Arab children,
Corn ears of the future,
You will break our chains,
Kill the opium in our heads,
Kill the illusions.
Arab children,
Don’t read about our suffocated generation,
We are a hopeless case.
We are as worthless as a water-melon rind.
Don’t read about us,
Don’t ape us,
Don’t accept us,
Don’t accept our ideas,
We are a nation of crooks and jugglers.
Arab children,
Spring rain,
Corn ears of the future,
You are the generation
That will overcome defeat.
Lately I seem to find myself doing housework to Arabic music from the 1950’s and ‘60’s.
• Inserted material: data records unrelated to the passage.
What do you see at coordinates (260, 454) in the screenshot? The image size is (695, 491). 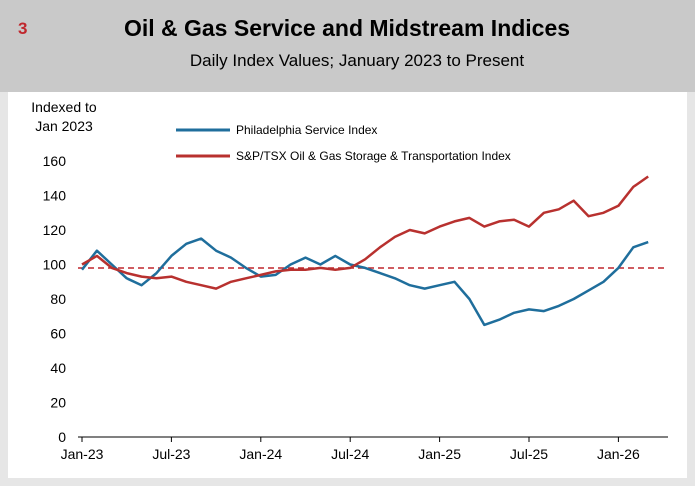 I see `x-tick-label: Jan-24` at bounding box center [260, 454].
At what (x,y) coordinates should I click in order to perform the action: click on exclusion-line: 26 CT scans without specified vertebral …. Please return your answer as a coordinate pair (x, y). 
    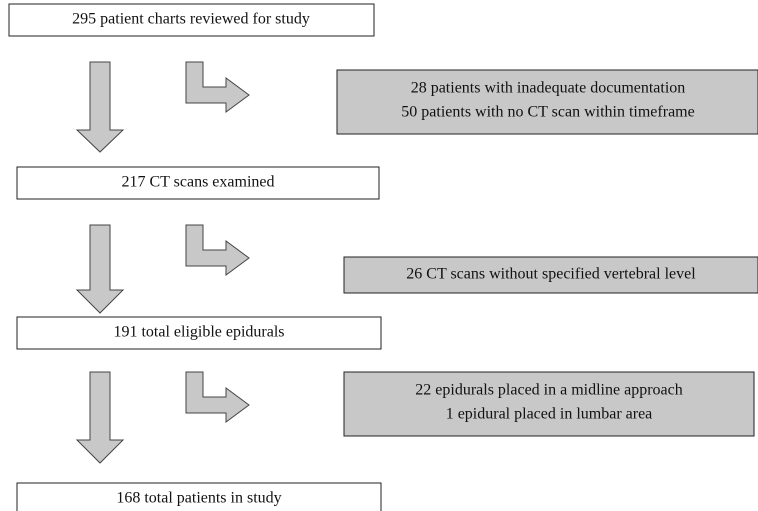
    Looking at the image, I should click on (551, 274).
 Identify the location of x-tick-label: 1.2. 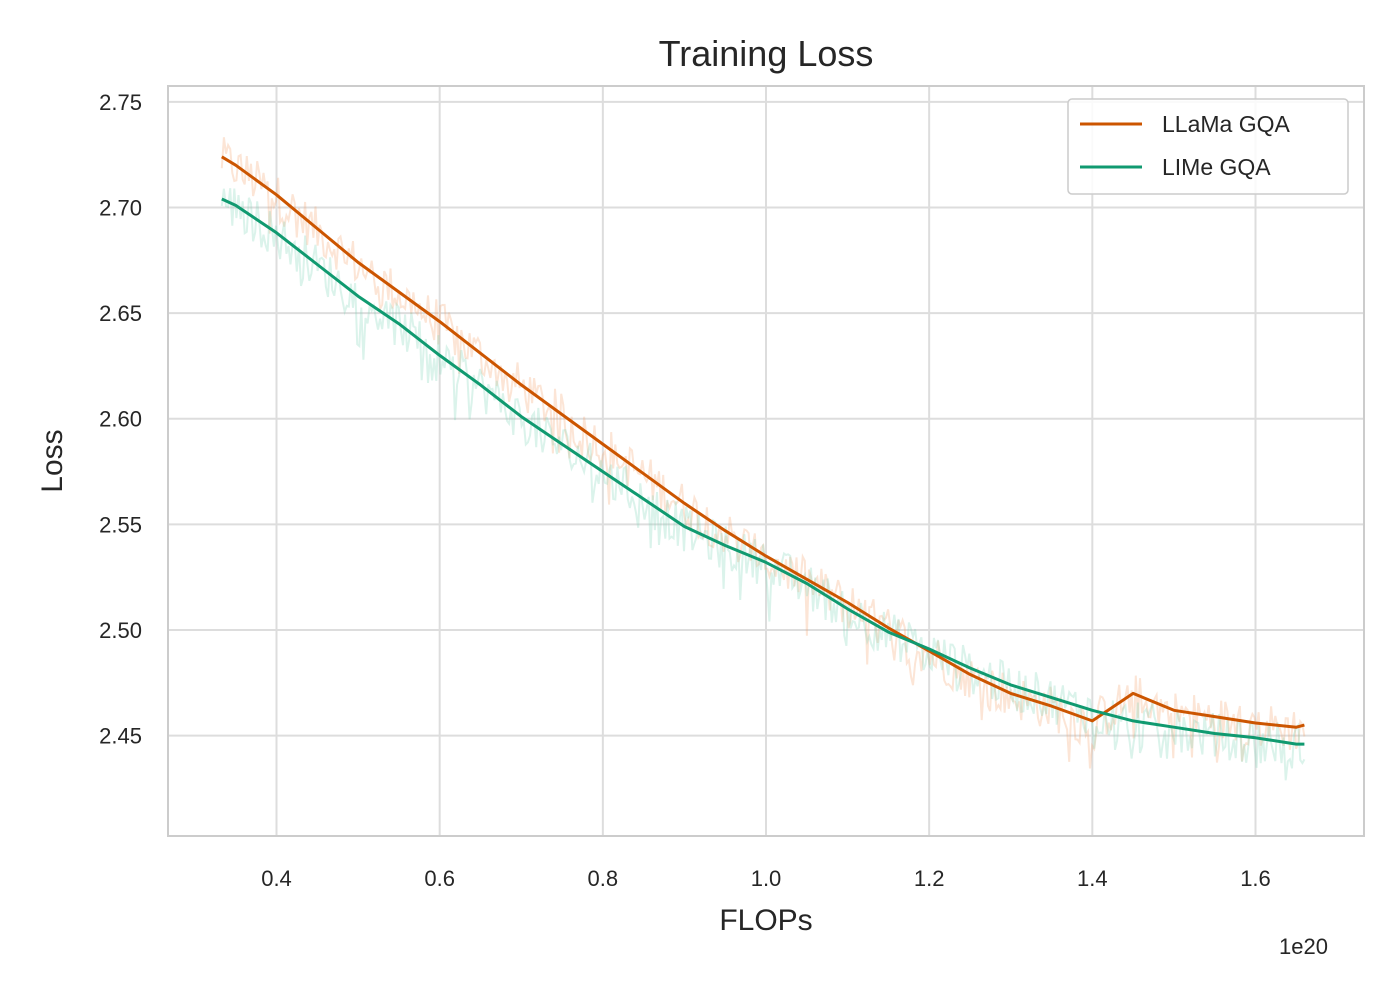
(930, 878).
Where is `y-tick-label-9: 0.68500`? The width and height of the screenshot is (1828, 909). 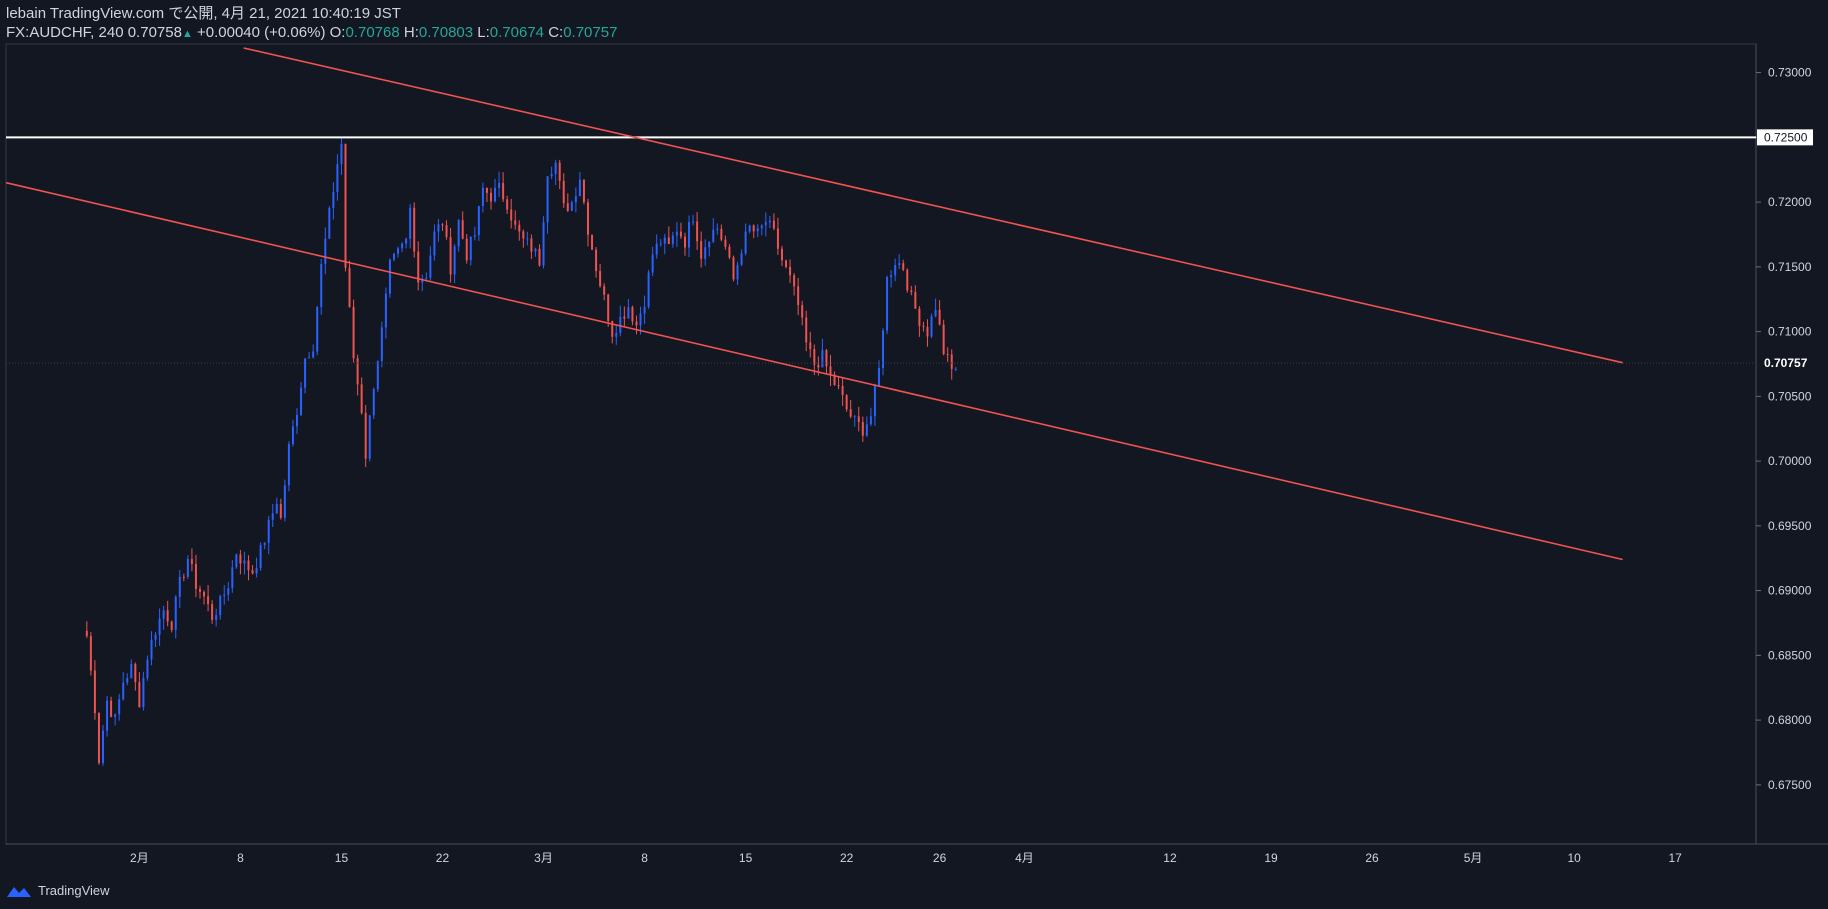 y-tick-label-9: 0.68500 is located at coordinates (1790, 655).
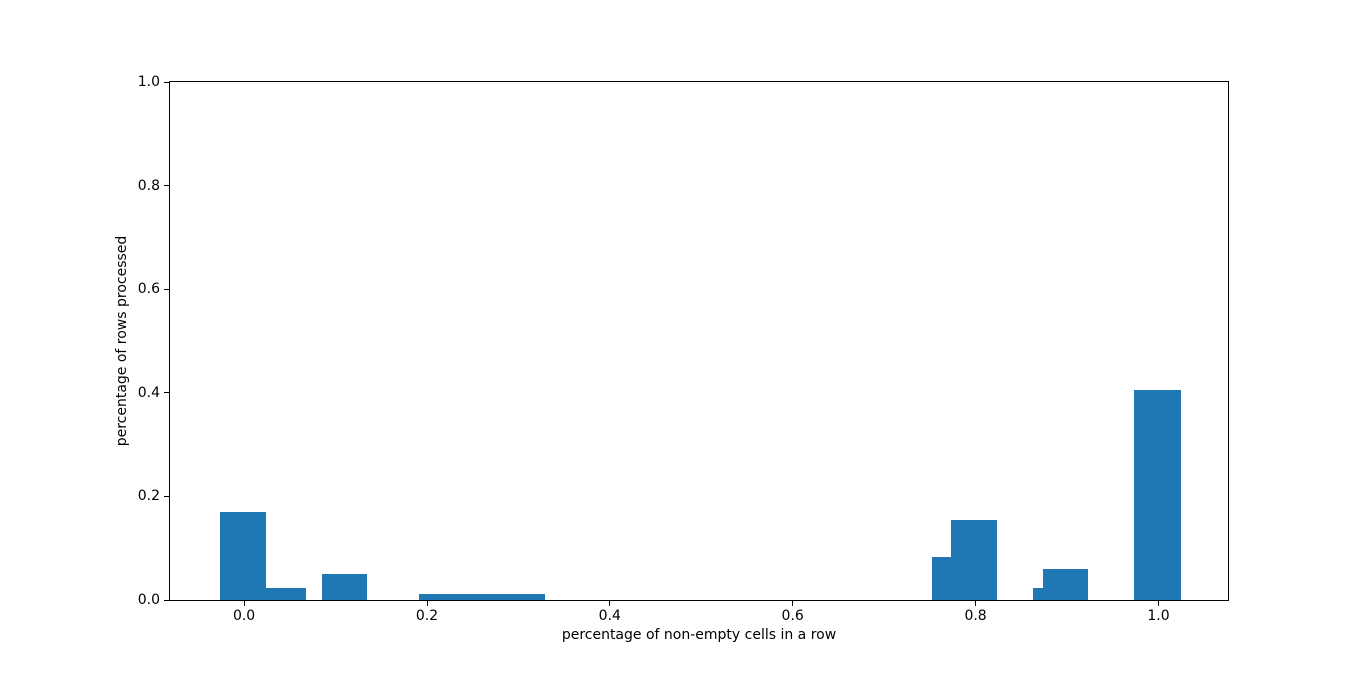  Describe the element at coordinates (427, 616) in the screenshot. I see `x-tick-label: 0.2` at that location.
I imagine I’m declaring love that surpasses understanding or reason while I iron shirts, and asking God for patience with a lover’s thick headedness while wiping down the countertops, complete with emphatic hand gestures and head tosses.
When a man is in love
how can he use old words?
Should a woman
desiring her lover
lie down with
grammarians and linguists?I said nothing
to the woman I loved
but gathered
love’s adjectives into a suitcase
and fled from all languages.
Source: allpoetry.com
Yara—“Hawel Marra,” 2009
In this dreamlike offering from Lebanese artist Yara, she offers her lover to “just try to leave, then tell me what you see. Then, try to return to me. Tell me, can you see the difference?” She reminds him that all the tenderness he needs she guards in her heart and creates comfort in her strength. She passionately proclaims that she is the fire of his soul, and that she will give him peace. But if he is still not convinced, just try to leave, and come back—then he will find out the difference for himself.